My recent experience was this: I have a Windows box in my basement that hosts a Spigot Minecraft server for some friends and their kids. This box also hosts my UniFi controller software.
The UniFi controller software requires Java 8, which is what Oracle offers for download on their website.
Spigot usually requires the latest version, at the time I ran into this problem it was 17. You have to go out of your way and actually download the whole JDK for any Java version newer than 8.
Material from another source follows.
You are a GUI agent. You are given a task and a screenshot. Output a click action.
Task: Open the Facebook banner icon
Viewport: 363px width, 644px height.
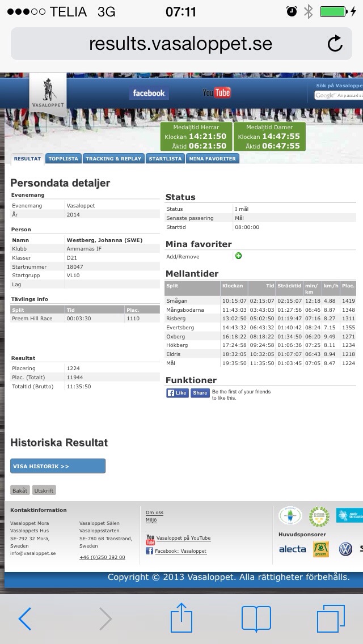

So I download and install JDK 17, which replaces the JRE 8 I already had running UniFi. Spigot works, and the UniFi controller appears to start up and function. However I quickly notice that the UniFi app is behaving erratically, and after some troubleshooting and googling, I learn that Java 17 is in fact not backwards compatible with Java 8, so both of them need to be installed.
Of course, Java doesn't make installing multiple versions side by side easy. It's doable, but even then they built no mechanism for a jar file to specify which runtime it needs and automatically run with it. So I had to write my own startup scripts for these apps calling the specific runtime they required.
None of this was particularly onerous to figure out and deal with, but your average user is going to get stuck and feel frustrated. And it left a bit of a sour taste in my mouth because .NET has done a pretty good job of avoiding exactly these kinds of problems.
But in practice there are indeed a lot of jar files everywhere, that have to be run through a “JRE”. It sounds a lot like a package manager program to be honest (taken care by nix for example). But otherwise, I recommend sdkman to manage multiple java versions.